1-2-3 Come Do Some Pattern Block Activities With Me
Pattern blocks are a wonderful manipulative for all sorts of activities, and introduce students to a few more geometric shapes, like the rhombus and trapezoid. My Y5s especially enjoyed lying on their tummies and making long lines of various patterns. (ABAB, ABBA, ABC-ABC etc.)
Not that we need anymore "to do" things added to an already overwhelming list, but as long as your kiddos are playing with pattern blocks, they might as well learn the names of them. This is easily done through repetition and simply allowing children to play with them.
Adding a few posters, so students can see the pattern block pictures throughout the day, is an easy reminder of these new shapes.
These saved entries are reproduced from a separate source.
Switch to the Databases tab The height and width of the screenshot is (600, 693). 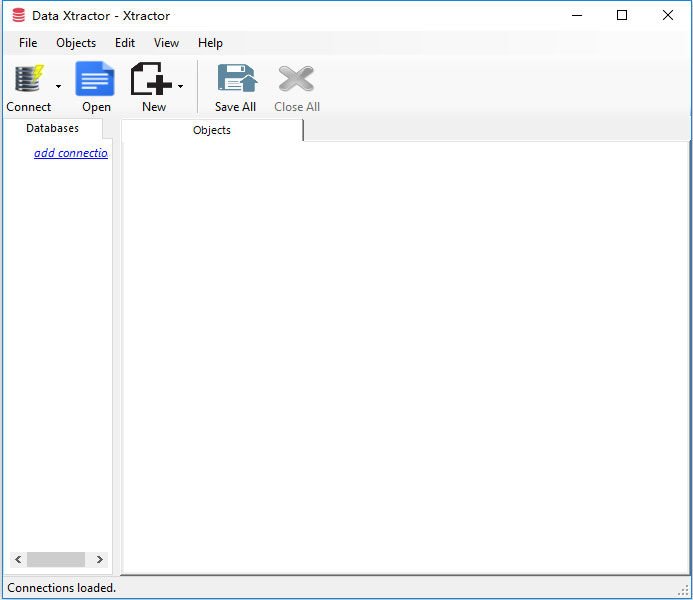click(x=52, y=128)
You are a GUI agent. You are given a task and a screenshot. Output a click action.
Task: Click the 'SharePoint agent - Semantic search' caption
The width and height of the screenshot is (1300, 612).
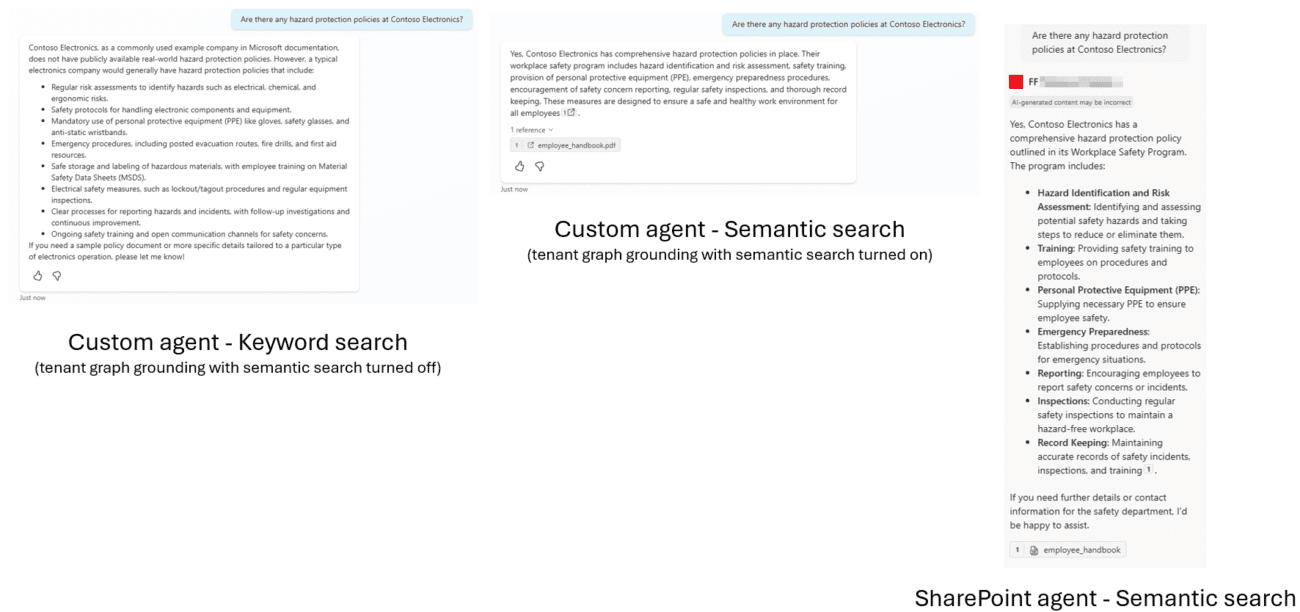point(1105,598)
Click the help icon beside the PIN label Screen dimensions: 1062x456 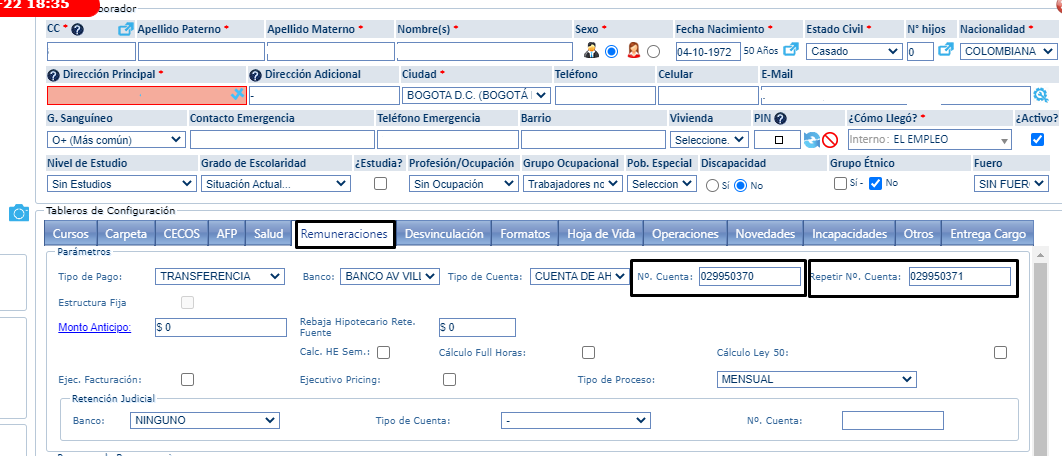tap(780, 118)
Click on the link to view/download the Pattern Block Poster.
I also made a set of Giant Pattern Block blackline templates. Simply run them off on a variety of colors of construction paper, laminate and trim.
Punch a hole in the top and hang from the ceiling with paperclip hooks or clothespins, so that you can easily switch their positions. Choose 4 of the more difficult shapes and hang one in each corner.
The hexagon, trapezoid, rhombus and triangle, were the "toughies" for my kiddos. At the end of the day we played the game 4-Corners, which helped them practice those shapes in a fun way.
Another poster is a pattern block optical illusion. Do you think the trapezoid on the top is bigger? Chances are your students will think so, but it really isn't. Both pieces are the same size. Print and trim the pieces on a sheet of red construction paper to prove it to them. Click on the link to grab it.
I've also designed a set of pattern cards for your pocket chart, with a matching blackline booklet your kiddos can make.
There's also a set of Counting With Pattern Blocks, perfect for your pocket chart as well. I've included a blackline template so you can make worksheets, or use as a center.
Practice counting, sequencing, making groups, plus numbers and number words, with the Pattern Block Number Booklet.
Make a laminated booklet for your math center and have students use dry erase markers to fill in the information, or make a booklet for each child and have them work on a page a day. I've included two cover options.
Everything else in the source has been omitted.